Supplied material START

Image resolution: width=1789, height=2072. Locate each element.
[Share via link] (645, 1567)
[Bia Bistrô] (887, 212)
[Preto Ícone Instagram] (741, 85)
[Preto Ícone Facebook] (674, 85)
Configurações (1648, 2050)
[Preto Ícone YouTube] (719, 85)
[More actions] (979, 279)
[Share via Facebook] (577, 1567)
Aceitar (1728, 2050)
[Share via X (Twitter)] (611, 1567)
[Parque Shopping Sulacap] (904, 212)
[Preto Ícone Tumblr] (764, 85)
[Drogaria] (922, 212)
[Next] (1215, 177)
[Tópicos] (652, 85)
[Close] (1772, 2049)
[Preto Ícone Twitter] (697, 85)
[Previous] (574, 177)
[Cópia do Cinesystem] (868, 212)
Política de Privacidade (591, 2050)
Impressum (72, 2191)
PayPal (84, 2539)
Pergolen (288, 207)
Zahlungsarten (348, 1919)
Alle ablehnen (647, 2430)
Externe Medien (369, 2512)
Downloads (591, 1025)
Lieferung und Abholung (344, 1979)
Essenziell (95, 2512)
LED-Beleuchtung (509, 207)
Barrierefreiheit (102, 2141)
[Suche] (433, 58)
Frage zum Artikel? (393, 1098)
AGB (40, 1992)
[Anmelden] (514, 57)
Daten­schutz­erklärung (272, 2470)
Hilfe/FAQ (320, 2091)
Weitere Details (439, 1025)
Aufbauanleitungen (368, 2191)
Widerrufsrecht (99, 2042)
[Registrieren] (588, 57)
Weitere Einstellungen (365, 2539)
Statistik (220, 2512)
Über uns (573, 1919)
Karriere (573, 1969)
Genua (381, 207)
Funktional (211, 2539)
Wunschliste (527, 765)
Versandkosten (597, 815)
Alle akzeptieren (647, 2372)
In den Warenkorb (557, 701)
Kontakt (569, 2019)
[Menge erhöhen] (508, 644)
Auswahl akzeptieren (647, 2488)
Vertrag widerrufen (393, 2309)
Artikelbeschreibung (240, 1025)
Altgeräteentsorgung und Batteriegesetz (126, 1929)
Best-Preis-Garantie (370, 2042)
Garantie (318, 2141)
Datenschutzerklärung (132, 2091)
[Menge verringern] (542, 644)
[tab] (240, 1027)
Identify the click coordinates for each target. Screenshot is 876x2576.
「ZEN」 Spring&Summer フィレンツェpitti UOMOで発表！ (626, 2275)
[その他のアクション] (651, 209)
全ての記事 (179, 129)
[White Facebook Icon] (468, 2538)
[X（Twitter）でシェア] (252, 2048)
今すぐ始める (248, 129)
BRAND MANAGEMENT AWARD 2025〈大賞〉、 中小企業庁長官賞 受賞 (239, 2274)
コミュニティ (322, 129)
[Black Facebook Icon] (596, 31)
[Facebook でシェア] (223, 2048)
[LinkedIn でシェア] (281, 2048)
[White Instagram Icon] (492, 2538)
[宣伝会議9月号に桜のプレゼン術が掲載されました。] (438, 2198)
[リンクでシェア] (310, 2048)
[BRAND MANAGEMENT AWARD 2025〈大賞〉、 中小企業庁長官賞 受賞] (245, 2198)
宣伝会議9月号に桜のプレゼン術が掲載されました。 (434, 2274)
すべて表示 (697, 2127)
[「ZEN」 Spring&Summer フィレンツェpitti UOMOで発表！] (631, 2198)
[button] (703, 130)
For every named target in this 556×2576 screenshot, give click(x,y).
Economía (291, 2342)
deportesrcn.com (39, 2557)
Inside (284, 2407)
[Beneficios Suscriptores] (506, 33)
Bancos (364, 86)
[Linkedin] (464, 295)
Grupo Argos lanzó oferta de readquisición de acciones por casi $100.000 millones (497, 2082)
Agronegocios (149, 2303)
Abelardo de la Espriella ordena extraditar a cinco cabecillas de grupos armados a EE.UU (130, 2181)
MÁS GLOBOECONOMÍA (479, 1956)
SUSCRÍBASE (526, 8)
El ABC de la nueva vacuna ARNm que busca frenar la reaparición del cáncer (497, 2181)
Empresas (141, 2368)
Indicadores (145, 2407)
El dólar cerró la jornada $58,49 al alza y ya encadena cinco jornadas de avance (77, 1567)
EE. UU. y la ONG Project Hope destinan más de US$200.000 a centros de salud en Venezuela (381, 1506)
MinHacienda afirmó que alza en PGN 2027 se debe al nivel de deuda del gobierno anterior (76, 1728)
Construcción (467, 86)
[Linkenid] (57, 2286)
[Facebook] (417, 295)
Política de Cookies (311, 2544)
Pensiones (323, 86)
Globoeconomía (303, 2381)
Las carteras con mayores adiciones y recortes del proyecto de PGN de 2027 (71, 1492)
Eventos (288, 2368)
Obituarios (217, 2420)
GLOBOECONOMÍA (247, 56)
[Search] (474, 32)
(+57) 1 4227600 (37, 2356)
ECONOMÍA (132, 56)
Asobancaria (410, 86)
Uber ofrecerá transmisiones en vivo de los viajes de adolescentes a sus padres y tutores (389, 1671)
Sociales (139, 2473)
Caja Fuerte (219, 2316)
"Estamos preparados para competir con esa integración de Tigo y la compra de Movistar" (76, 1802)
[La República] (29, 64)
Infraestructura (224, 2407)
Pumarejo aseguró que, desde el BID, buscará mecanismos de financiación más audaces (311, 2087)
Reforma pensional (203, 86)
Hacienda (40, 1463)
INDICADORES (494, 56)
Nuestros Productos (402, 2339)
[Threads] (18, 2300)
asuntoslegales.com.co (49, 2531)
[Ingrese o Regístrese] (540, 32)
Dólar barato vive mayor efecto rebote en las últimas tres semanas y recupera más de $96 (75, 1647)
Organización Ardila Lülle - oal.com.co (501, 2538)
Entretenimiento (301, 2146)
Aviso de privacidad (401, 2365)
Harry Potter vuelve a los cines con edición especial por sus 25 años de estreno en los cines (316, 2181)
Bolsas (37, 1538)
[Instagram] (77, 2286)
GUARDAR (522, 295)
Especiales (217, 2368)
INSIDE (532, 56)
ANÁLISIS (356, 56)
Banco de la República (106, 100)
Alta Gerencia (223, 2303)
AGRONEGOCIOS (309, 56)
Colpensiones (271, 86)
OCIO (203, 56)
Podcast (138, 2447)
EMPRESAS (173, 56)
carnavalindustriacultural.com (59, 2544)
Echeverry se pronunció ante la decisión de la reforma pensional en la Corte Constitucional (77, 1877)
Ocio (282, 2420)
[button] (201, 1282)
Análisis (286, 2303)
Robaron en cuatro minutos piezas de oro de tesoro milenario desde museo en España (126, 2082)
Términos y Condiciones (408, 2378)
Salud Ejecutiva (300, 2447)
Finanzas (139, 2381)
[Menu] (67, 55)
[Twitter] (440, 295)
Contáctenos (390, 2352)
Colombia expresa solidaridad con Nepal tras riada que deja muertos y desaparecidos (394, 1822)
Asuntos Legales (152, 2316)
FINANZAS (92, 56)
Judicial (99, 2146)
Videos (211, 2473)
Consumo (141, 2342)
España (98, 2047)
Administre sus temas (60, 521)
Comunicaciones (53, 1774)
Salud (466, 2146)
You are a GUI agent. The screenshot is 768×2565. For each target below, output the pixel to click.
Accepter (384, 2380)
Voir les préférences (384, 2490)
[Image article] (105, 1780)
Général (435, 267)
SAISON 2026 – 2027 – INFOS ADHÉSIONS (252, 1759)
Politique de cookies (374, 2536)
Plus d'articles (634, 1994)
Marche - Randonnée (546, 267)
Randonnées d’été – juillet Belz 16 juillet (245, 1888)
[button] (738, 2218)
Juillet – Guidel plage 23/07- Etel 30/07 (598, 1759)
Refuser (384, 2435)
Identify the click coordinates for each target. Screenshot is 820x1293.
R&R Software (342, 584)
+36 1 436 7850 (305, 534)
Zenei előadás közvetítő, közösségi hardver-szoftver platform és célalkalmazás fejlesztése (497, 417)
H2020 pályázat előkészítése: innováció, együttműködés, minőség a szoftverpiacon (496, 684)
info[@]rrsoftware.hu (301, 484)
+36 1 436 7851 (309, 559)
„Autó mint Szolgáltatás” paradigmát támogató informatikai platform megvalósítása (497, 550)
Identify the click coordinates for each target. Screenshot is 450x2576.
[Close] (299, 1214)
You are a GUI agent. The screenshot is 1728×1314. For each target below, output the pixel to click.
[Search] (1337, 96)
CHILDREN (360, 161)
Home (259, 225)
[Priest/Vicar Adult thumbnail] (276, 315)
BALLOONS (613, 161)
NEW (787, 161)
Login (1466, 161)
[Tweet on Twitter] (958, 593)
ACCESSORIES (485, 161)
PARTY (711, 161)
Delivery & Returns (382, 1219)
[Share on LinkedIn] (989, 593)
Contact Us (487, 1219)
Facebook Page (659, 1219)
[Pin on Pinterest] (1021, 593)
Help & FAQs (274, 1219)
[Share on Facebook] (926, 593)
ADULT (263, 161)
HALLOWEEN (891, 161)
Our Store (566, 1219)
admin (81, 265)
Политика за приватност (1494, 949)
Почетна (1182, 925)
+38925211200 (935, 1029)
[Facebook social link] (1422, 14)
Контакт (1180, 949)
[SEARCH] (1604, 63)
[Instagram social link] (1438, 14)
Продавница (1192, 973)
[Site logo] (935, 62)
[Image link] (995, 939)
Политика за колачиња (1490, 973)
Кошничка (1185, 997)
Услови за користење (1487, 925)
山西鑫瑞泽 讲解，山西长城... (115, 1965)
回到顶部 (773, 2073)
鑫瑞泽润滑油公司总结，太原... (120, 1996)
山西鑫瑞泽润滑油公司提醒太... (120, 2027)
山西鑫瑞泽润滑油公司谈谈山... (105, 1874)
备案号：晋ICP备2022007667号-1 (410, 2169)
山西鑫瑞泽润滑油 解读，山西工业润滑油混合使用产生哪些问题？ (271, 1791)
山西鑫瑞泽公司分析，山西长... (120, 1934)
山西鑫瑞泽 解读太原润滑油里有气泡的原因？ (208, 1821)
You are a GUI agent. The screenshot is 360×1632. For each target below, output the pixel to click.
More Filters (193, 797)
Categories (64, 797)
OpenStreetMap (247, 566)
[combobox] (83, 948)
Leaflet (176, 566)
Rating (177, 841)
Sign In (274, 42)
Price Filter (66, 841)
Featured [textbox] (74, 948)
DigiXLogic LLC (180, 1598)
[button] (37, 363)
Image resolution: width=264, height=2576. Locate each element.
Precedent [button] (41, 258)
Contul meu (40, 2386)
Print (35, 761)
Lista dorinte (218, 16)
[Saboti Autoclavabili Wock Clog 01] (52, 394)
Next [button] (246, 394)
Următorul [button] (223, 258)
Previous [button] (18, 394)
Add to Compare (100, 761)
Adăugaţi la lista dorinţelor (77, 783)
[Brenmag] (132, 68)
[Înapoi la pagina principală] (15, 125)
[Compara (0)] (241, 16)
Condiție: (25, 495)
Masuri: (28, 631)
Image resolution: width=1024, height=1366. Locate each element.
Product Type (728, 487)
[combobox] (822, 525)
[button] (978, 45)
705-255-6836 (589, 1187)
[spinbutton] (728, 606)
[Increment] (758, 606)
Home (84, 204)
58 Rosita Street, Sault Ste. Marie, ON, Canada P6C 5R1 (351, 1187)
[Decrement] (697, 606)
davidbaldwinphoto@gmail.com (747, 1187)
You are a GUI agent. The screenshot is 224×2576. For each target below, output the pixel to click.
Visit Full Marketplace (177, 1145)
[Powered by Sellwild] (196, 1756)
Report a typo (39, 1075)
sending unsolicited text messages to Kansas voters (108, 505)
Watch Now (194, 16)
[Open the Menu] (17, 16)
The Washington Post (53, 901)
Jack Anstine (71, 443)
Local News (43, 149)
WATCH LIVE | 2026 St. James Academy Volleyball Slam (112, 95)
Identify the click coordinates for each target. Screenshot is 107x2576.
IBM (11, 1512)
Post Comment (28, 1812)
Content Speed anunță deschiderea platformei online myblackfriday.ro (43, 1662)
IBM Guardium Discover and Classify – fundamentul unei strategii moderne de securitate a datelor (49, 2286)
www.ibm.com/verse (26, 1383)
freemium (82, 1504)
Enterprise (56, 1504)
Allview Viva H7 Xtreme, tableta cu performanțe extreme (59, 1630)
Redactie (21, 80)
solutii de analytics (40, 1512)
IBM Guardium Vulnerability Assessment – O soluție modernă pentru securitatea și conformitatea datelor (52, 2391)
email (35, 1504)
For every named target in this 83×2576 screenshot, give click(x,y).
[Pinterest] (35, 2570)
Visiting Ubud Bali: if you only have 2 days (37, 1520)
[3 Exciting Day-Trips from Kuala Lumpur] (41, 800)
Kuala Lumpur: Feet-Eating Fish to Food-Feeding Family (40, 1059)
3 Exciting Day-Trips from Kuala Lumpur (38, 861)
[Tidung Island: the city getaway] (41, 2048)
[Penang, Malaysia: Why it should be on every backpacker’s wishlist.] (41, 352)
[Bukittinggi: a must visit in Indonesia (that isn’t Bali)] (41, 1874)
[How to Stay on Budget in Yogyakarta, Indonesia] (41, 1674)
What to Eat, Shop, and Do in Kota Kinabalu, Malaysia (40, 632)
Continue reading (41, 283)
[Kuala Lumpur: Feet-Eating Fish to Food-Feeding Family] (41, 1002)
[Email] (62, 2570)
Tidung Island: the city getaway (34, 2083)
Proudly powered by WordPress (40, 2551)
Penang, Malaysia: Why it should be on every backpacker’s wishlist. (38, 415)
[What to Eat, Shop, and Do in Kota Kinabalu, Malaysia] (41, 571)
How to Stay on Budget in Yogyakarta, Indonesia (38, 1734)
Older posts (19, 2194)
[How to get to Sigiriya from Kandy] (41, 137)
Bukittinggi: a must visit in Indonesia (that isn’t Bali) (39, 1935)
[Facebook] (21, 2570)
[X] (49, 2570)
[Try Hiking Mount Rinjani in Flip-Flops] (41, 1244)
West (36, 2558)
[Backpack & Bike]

Supplied material END

**Task goal**
In the listing above, find the line containing "Kontakt (569, 2019)" and the line containing "[tab] (240, 1027)". Output them and every line between, exactly, and nothing else.

**Solution for this task**
Kontakt (569, 2019)
[Menge erhöhen] (508, 644)
Auswahl akzeptieren (647, 2488)
Vertrag widerrufen (393, 2309)
Artikelbeschreibung (240, 1025)
Altgeräteentsorgung und Batteriegesetz (126, 1929)
Best-Preis-Garantie (370, 2042)
Garantie (318, 2141)
Datenschutzerklärung (132, 2091)
[Menge verringern] (542, 644)
[tab] (240, 1027)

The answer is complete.